**Dataset excerpts**
######

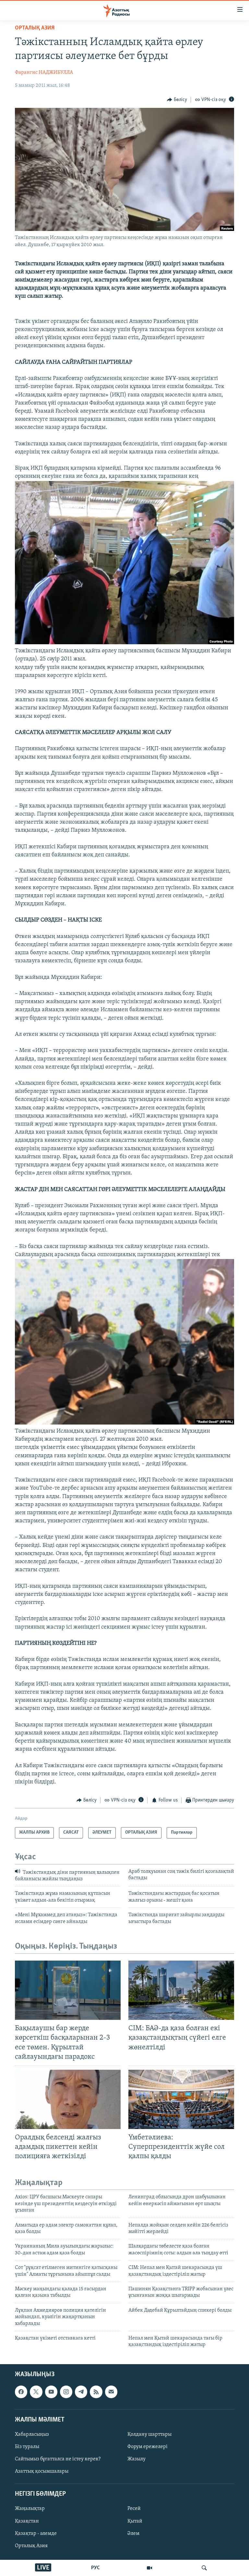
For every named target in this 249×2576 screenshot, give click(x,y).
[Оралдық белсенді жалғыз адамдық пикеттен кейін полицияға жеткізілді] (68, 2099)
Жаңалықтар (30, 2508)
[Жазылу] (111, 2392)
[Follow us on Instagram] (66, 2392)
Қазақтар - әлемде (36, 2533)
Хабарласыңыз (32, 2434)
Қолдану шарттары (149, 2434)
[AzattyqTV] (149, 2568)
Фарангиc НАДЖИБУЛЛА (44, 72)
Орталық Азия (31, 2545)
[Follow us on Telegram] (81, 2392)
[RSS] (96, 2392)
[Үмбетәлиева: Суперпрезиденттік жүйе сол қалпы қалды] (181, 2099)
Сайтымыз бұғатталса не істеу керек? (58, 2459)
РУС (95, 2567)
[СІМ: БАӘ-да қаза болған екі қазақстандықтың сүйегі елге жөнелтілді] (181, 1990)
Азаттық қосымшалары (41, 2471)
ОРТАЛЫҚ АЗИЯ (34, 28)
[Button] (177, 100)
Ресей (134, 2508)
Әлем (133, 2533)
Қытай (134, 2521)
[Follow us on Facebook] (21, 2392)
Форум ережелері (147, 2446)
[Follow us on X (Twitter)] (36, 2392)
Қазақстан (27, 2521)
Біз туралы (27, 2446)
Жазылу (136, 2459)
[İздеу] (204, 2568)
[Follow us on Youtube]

######

**Task requirements**
Reproduce the records exactly, images excluded.

**Answer section**
For every named target in this 249×2576 screenshot, give click(x,y).
[Оралдық белсенді жалғыз адамдық пикеттен кейін полицияға жеткізілді] (68, 2099)
Жаңалықтар (30, 2508)
[Жазылу] (111, 2392)
[Follow us on Instagram] (66, 2392)
Қазақтар - әлемде (36, 2533)
Хабарласыңыз (32, 2434)
Қолдану шарттары (149, 2434)
[AzattyqTV] (149, 2568)
Фарангиc НАДЖИБУЛЛА (44, 72)
Орталық Азия (31, 2545)
[Follow us on Telegram] (81, 2392)
[RSS] (96, 2392)
[Үмбетәлиева: Суперпрезиденттік жүйе сол қалпы қалды] (181, 2099)
Сайтымыз бұғатталса не істеу керек? (58, 2459)
РУС (95, 2567)
[СІМ: БАӘ-да қаза болған екі қазақстандықтың сүйегі елге жөнелтілді] (181, 1990)
Азаттық қосымшалары (41, 2471)
ОРТАЛЫҚ АЗИЯ (34, 28)
[Button] (177, 100)
Ресей (134, 2508)
Әлем (133, 2533)
Қытай (134, 2521)
[Follow us on Facebook] (21, 2392)
Форум ережелері (147, 2446)
[Follow us on X (Twitter)] (36, 2392)
Қазақстан (27, 2521)
Біз туралы (27, 2446)
Жазылу (136, 2459)
[İздеу] (204, 2568)
[Follow us on Youtube]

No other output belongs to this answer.